Exercise 3.4 Create a boxplot of body_mass_g by species from the penguins data frame in the palmerpenguins package (Horst, Hill, and Gorman 2020). Access the data with data(package = ‘palmerpenguins’), and also remember library(ggplot2) or library(tidyverse).

Exercise 3.5 Use select, mutate, and the pipe to create a penguinMass tibble where the only original variable retained is species, but with body_mass_kg created as \(\frac{1}{1000}\) the body_mass_g. The statement should start with penguinMass <- penguins and use a pipe plus the other functions after that.

Exercise 3.6 Now, also with penguins, create FemaleChinstaps to include only the female Chinstrap penguins. Start with FemaleChinstraps <- penguins %>%

Exercise 3.7 Now, summarize by species groups to create mean and standard deviation variables from bill_length_mm, bill_depth_mm, flipper_length_mm, and body_mass_g. Preface the variable names with either avg. or sd. Include na.rm=T with all statistics function calls.

Exercise 3.8 Sort the penguins by body_mass_g.

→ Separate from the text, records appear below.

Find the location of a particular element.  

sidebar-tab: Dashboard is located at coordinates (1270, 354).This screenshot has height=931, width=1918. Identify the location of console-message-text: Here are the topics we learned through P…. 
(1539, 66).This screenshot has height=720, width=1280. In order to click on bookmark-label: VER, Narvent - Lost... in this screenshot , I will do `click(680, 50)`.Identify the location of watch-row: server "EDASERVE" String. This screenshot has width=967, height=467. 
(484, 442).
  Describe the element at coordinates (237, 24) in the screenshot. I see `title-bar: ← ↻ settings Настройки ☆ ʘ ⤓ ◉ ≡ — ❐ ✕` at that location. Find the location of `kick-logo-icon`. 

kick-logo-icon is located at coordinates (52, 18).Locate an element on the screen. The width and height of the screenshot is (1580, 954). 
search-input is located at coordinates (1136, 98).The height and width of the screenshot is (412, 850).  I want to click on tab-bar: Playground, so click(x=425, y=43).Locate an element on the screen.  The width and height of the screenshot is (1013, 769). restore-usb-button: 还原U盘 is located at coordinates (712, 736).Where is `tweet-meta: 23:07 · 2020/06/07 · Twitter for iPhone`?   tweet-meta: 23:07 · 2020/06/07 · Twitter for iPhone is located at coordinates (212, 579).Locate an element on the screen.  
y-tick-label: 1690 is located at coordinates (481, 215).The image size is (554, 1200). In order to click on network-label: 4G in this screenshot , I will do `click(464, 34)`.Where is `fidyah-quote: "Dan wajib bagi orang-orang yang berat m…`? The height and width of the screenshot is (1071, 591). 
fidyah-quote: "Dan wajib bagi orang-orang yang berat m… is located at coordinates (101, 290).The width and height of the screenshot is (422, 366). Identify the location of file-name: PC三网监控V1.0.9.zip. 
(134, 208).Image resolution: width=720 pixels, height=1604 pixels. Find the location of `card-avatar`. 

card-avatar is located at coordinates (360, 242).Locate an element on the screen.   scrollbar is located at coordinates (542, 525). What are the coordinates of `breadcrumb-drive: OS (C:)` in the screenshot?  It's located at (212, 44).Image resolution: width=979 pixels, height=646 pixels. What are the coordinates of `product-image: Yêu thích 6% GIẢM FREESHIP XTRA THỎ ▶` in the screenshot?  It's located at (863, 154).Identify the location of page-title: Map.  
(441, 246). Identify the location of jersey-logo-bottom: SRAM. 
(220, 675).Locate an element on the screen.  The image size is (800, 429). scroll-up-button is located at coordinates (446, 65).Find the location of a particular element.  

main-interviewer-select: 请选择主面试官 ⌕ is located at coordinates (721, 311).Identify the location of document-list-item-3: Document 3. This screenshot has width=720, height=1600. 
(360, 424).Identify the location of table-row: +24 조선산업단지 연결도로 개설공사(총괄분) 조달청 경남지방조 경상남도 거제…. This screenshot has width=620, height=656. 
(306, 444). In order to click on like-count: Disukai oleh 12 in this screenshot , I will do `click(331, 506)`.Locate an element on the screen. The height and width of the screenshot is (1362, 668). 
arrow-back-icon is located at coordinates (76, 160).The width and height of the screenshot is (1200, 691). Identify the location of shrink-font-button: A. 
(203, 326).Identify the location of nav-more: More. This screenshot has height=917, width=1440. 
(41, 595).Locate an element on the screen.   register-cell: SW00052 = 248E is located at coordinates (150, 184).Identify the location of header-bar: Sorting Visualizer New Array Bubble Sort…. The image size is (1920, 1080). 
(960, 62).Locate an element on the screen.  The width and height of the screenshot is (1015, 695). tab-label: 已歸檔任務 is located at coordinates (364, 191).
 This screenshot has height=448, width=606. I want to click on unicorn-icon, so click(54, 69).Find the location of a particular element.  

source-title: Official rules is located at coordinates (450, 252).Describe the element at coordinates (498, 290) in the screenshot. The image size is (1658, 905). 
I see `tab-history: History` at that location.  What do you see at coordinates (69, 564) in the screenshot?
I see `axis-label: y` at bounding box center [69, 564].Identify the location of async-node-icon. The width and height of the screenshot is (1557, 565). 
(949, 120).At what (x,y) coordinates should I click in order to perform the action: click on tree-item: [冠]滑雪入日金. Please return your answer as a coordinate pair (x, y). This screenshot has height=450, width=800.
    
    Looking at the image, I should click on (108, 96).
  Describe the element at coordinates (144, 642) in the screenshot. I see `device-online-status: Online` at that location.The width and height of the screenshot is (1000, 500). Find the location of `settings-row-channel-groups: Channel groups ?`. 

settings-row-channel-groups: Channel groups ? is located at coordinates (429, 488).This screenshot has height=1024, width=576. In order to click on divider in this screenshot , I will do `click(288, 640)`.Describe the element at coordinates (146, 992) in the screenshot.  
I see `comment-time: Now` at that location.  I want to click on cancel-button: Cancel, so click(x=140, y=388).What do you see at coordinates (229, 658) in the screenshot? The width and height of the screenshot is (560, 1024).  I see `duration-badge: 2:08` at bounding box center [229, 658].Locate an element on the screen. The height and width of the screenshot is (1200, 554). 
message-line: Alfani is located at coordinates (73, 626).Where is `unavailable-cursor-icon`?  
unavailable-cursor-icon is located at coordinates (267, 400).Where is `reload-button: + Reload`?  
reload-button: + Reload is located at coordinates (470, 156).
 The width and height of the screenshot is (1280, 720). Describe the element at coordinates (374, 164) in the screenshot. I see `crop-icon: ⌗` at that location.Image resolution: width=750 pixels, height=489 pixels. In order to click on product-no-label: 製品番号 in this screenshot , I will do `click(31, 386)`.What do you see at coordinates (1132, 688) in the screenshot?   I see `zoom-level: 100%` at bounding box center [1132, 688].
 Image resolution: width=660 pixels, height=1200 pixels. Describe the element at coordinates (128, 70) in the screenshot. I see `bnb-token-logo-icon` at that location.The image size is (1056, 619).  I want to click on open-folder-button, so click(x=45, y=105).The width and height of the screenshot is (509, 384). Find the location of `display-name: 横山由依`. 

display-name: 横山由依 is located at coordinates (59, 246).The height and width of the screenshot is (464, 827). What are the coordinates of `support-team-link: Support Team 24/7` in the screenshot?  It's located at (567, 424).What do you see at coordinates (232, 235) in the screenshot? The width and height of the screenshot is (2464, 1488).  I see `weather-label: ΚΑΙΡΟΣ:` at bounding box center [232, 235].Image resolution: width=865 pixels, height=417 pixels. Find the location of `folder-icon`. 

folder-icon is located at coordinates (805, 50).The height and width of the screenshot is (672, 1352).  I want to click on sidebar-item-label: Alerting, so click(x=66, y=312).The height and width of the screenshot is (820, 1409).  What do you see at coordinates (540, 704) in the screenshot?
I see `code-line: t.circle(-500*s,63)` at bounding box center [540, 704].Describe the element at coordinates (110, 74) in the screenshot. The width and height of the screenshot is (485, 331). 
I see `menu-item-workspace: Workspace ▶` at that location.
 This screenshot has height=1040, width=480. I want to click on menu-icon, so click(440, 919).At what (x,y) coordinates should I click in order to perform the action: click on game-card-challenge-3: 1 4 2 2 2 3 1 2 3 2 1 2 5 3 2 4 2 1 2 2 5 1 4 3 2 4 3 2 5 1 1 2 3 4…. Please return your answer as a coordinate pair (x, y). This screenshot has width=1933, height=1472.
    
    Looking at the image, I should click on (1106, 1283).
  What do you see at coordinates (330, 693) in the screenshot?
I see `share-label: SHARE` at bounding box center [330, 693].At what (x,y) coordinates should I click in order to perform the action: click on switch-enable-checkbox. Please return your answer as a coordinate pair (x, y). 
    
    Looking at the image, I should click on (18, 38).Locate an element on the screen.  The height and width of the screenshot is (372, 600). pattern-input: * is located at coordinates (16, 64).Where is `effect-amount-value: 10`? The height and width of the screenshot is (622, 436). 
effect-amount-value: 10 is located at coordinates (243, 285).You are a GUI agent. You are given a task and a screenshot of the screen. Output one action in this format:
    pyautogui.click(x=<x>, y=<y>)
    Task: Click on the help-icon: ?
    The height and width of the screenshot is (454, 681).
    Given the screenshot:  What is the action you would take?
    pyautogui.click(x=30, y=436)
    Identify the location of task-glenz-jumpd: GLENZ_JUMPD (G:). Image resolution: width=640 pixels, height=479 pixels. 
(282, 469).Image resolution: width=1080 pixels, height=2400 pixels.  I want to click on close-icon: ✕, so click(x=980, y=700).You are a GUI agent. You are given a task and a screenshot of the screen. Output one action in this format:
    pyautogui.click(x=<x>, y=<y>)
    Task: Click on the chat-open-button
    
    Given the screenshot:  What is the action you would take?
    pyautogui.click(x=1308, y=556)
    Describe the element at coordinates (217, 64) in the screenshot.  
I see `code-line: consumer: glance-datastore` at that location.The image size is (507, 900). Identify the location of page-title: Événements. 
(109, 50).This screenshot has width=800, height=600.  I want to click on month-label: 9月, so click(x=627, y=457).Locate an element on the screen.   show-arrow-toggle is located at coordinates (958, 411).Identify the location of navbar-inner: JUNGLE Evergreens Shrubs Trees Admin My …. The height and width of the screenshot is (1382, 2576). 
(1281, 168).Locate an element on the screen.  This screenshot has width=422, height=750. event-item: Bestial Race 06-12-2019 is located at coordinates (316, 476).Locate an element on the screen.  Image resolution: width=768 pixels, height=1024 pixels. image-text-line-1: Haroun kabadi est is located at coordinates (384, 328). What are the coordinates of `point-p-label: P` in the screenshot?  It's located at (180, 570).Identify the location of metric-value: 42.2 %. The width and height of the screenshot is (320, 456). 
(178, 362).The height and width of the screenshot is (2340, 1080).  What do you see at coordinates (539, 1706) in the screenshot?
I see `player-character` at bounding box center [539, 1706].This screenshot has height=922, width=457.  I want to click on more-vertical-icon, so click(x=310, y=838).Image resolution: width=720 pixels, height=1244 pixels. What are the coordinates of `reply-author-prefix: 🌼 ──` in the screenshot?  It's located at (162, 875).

Exercise 3.9 Using stringr methods, detect and print out a vector of sites in the ConcentrationReport that are parks (include the substring "Park" in the variable Shoreline Name), then detect and print out the longest shoreline name.

Exercise 3.10 The sierraStations data frame has weather stations only in California, but includes “CA US” at the end of the name. Use dplyr and stringr methods to create a new STATION_NAME that truncates the name, removing that part at the end.

Exercise 3.11 Use dplyr and lubridate methods to create a new date-type variable sampleDate from the existing DATE character variable in soilCO2_97, then use this to plot a graph of soil CO2 over time, with sampleDate as x, and CO2pct as y. Then use code to answer the question: What’s the length of time (time difference) from beginning to end for this data set?

References

Horst, Allison Marie, Alison Presmanes Hill, and Kristen B Gorman. 2020. Palmerpenguins: Palmer Archipelago (Antarctica) Penguin Data. https://allisonhorst.github.io/palmerpenguins/.
Marine Debris Program. n.d. NOAA Office of Response; Restoration. https://marinedebris.noaa.gov/.
Thompson, A., J. D. Davis, and A. J. Oliphant. 2016. “Surface Runoff and Soil Erosion Under Eucalyptus and Oak Canopy.” Earth Surface Processes and Landforms. https://doi.org/10.1002/esp.3881.
Wickham, Hadley. 2017. “The Tidyverse.” R Package Ver 1 (1): 1.